Example: speech-dispatcherd piper-tts engine
Here’s an example of what to add/alter to your speechd.conf file
DefaultVoiceType "MALE1" #or female, whatever you set
DefaultVoice "YOURVOICEFILEHERE" #don't include extension
DefaultLanguage en
AddModule "piper-tts-generic" "sd_generic" "piper-tts-generic.conf"
DefaultModule piper-tts-generic
Add your onnx and json files to the piper-voices directory. Mine was /usr/share/piper-voices/en/en_US/voice/type/ where type is high, medium ,or low. You also need to add a conf file in the speech-dispacher/modules directory.
Example: ~/.config/speech-dispatcher/modules/piper-tts-generic.conf
GenericExecuteSynth "echo '$DATA' | piper-tts --model /usr/share/piper-voices/en/en_US/VOICENAME/TYPE/voicefile.onnx -f - | mpv --volume=80 --no-terminal --keep-open=no -"

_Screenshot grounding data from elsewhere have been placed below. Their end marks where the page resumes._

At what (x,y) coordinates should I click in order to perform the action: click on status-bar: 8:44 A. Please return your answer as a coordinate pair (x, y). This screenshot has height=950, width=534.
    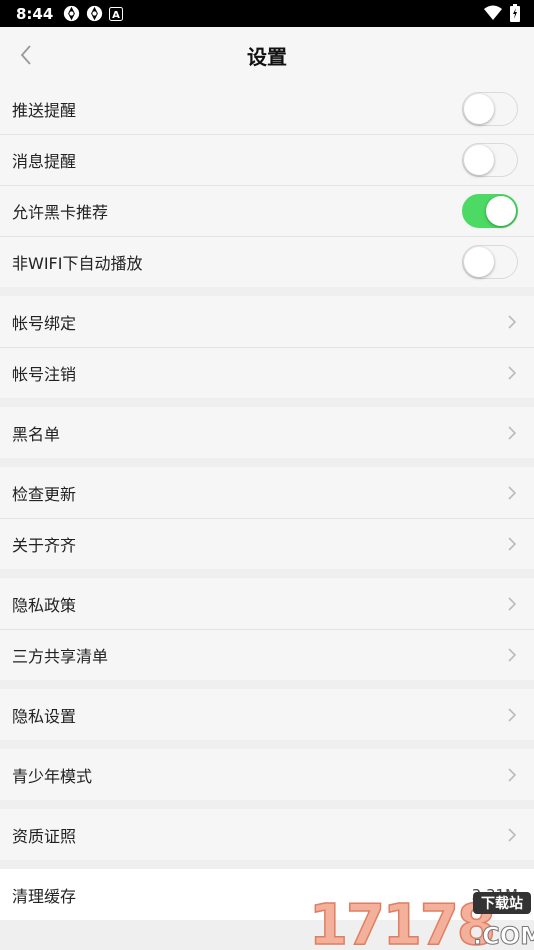
    Looking at the image, I should click on (267, 14).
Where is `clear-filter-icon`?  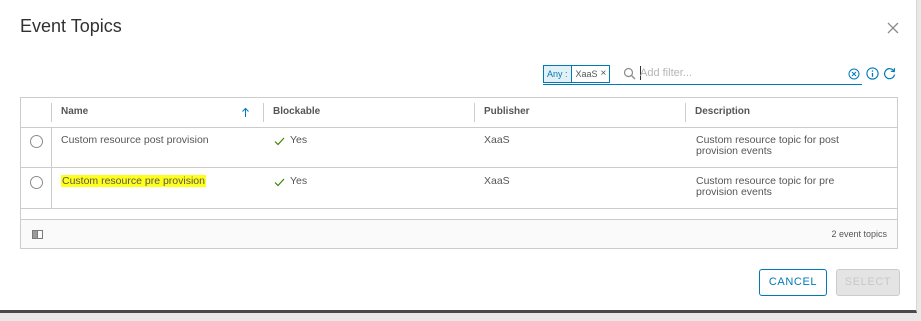 clear-filter-icon is located at coordinates (854, 74).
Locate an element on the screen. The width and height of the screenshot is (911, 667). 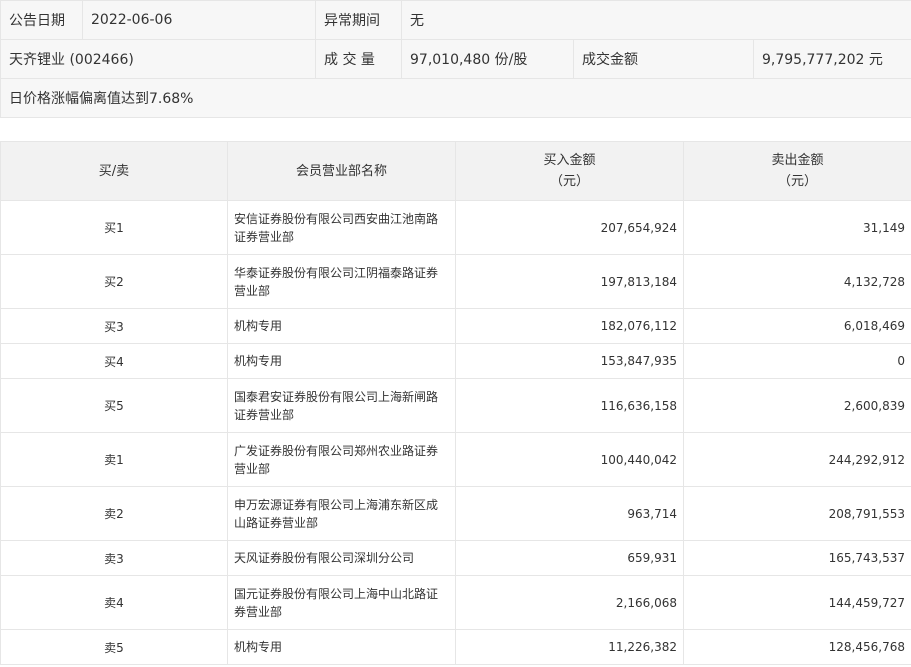
row-side: 卖5 is located at coordinates (114, 647).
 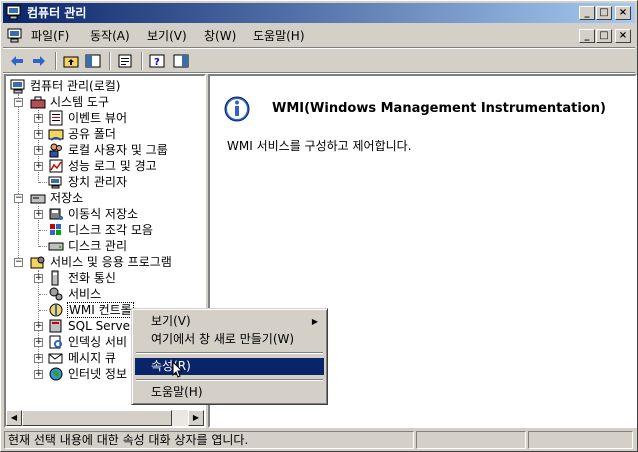 I want to click on expand-shared-folders: +, so click(x=38, y=134).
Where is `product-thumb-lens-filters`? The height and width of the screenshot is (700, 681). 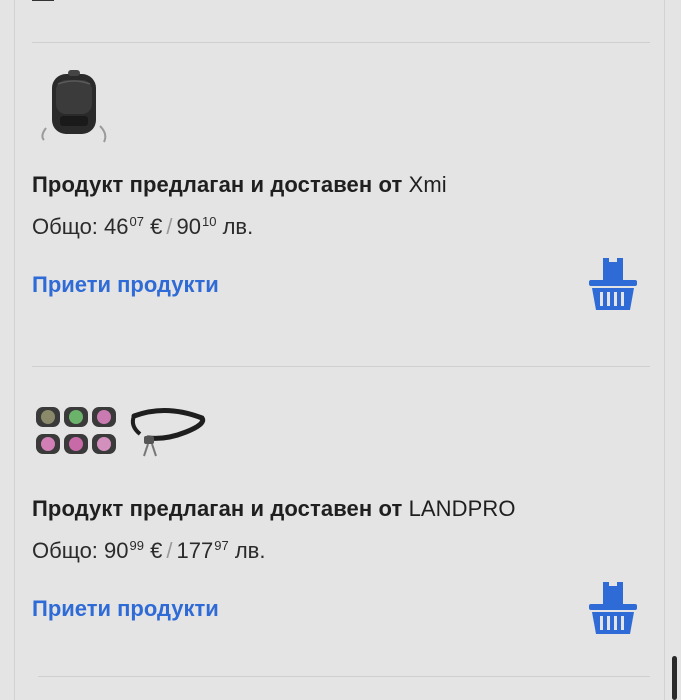
product-thumb-lens-filters is located at coordinates (76, 432).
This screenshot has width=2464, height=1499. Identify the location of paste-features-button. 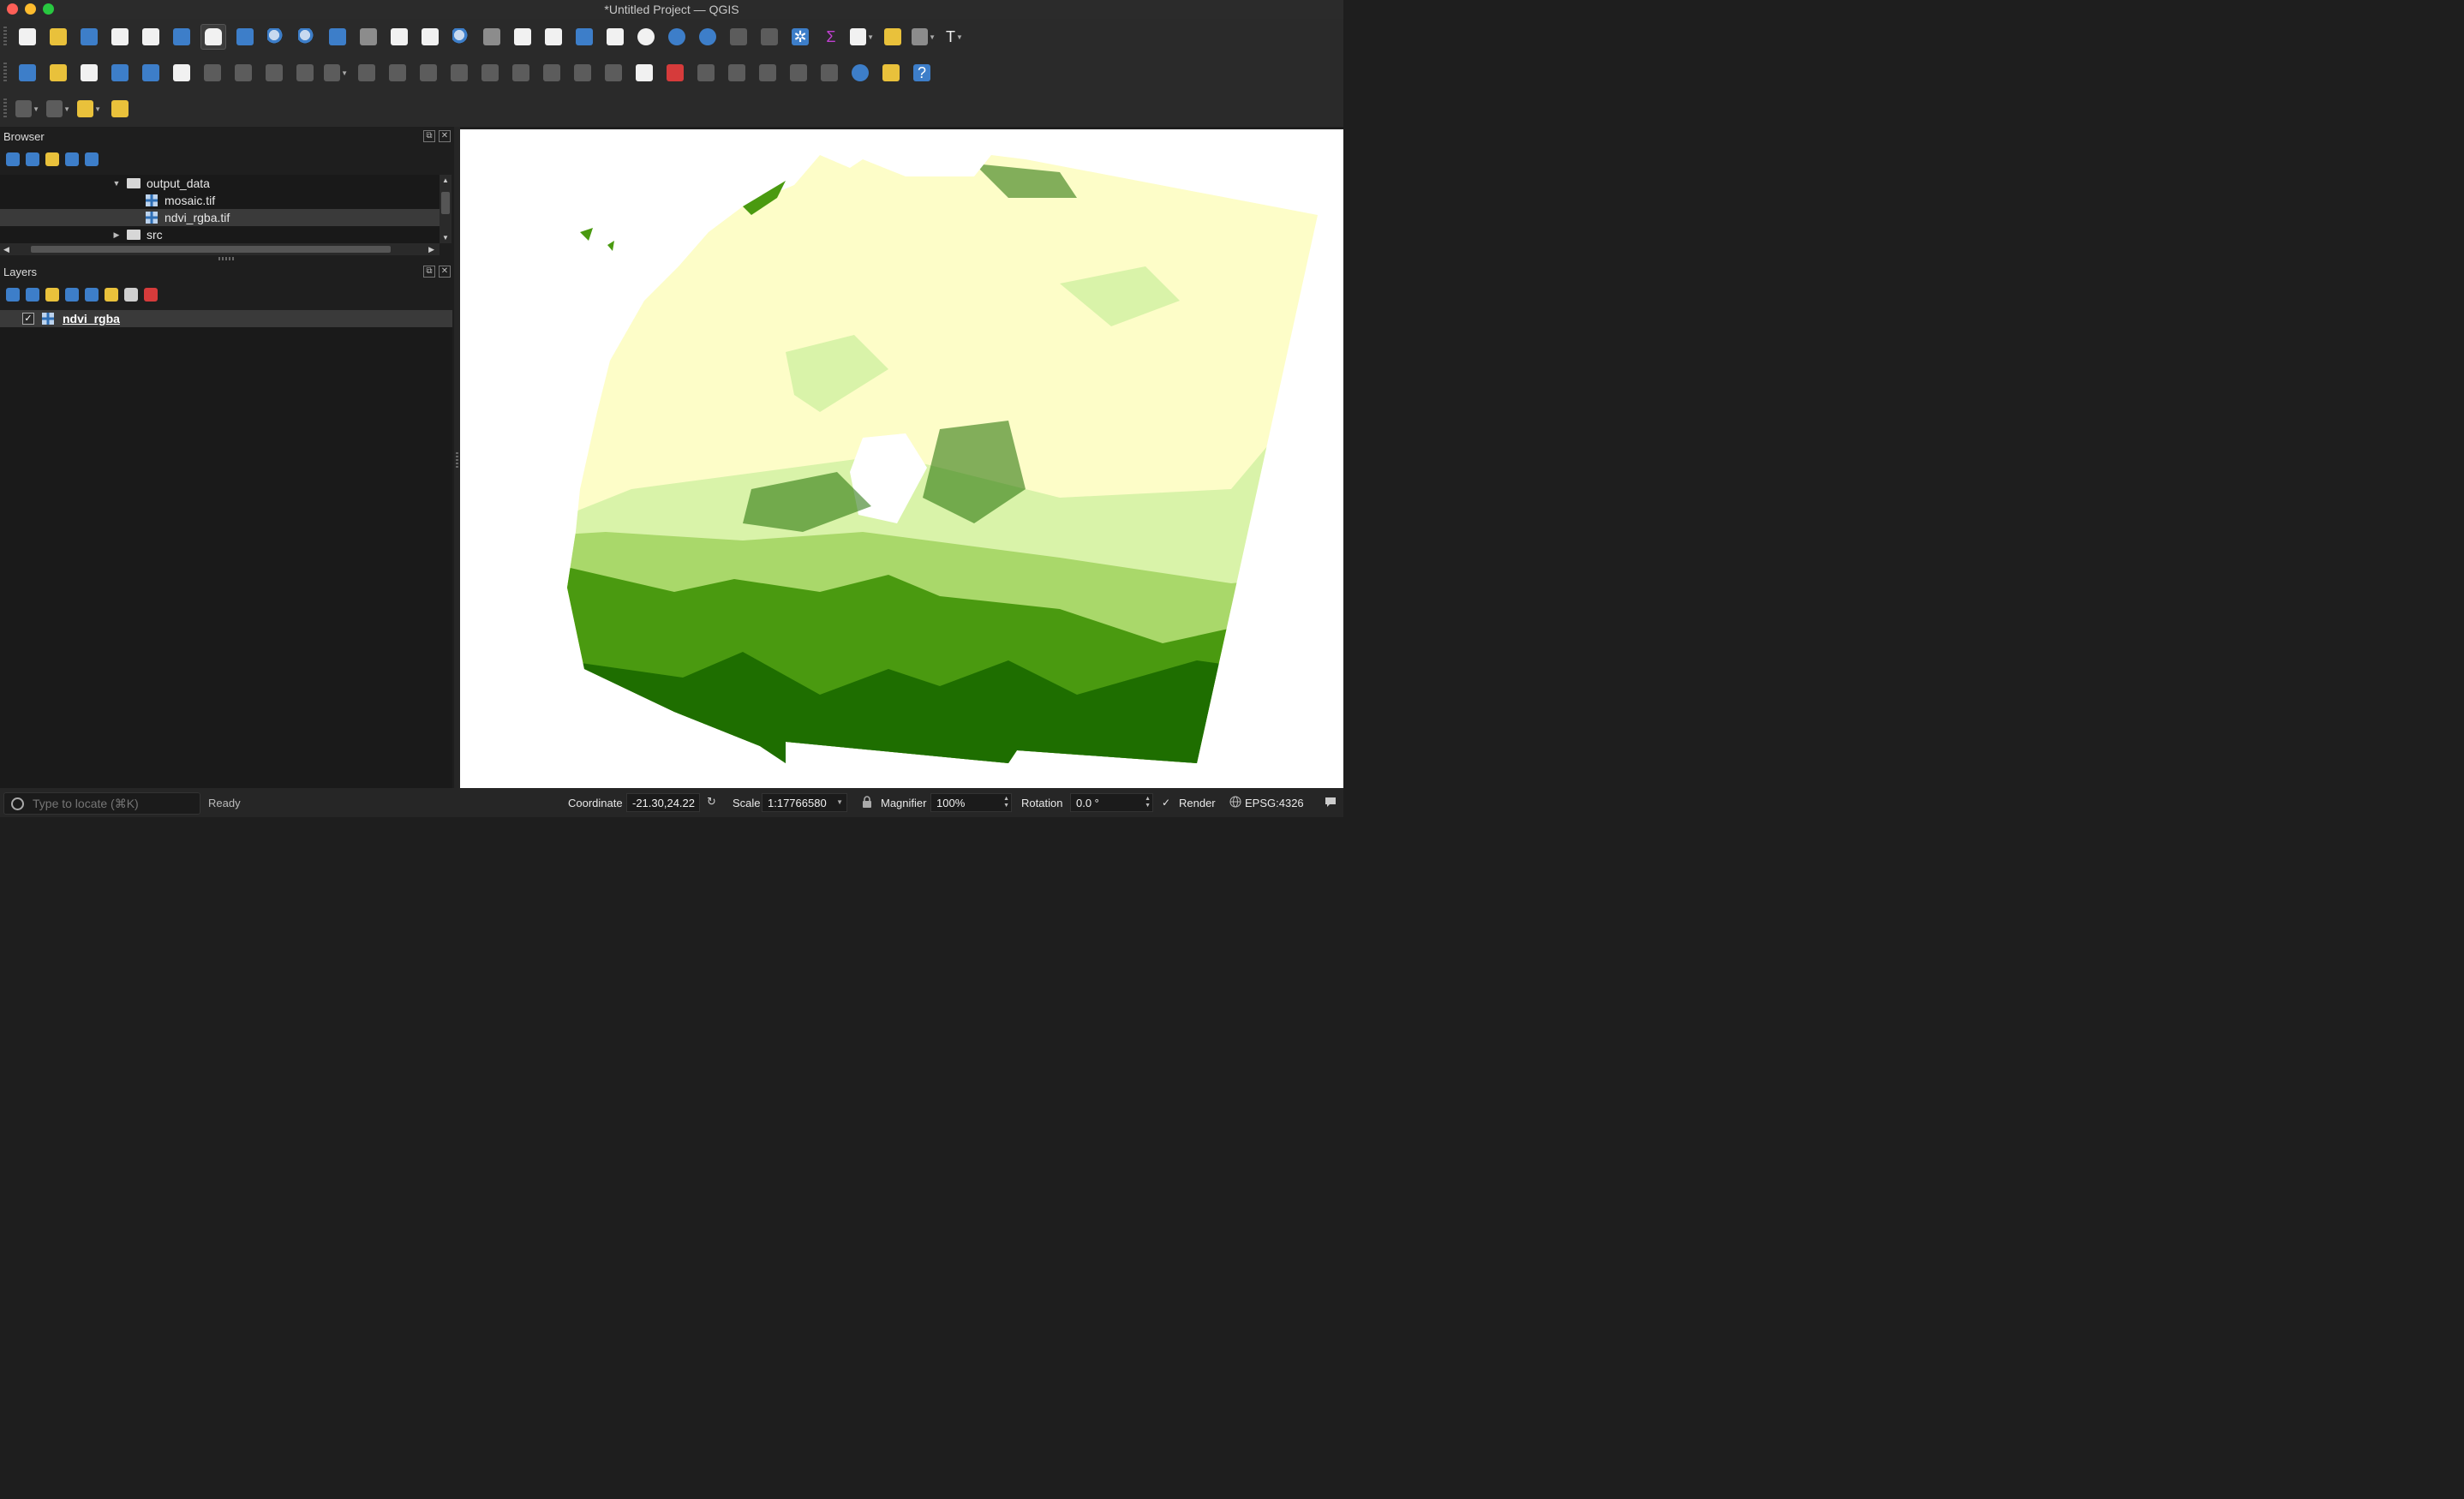
(490, 73).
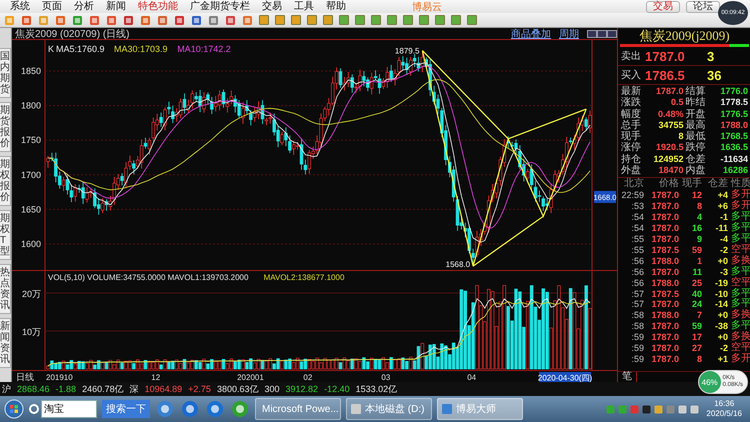  Describe the element at coordinates (663, 6) in the screenshot. I see `trade-button: 交易` at that location.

AddVoice "en_US" "MALE1" "voicefile" #don't include extension
DefaultVoice "voicefile" #don't include extension
Restart the speech-dispatcherd service and you can test with:
spd-say "testing testing 1 2 3"
It should reflect your new voice. If not, a system reboot could be required. For some reason mine didn’t work until I restarted the service three times so I think it’s a little janky.
Enjoy
The benefit of using speech-dispatcherd is that application speech and accessibility plugins will use this voice without extra work. You can also add multiple voices and select between them by application.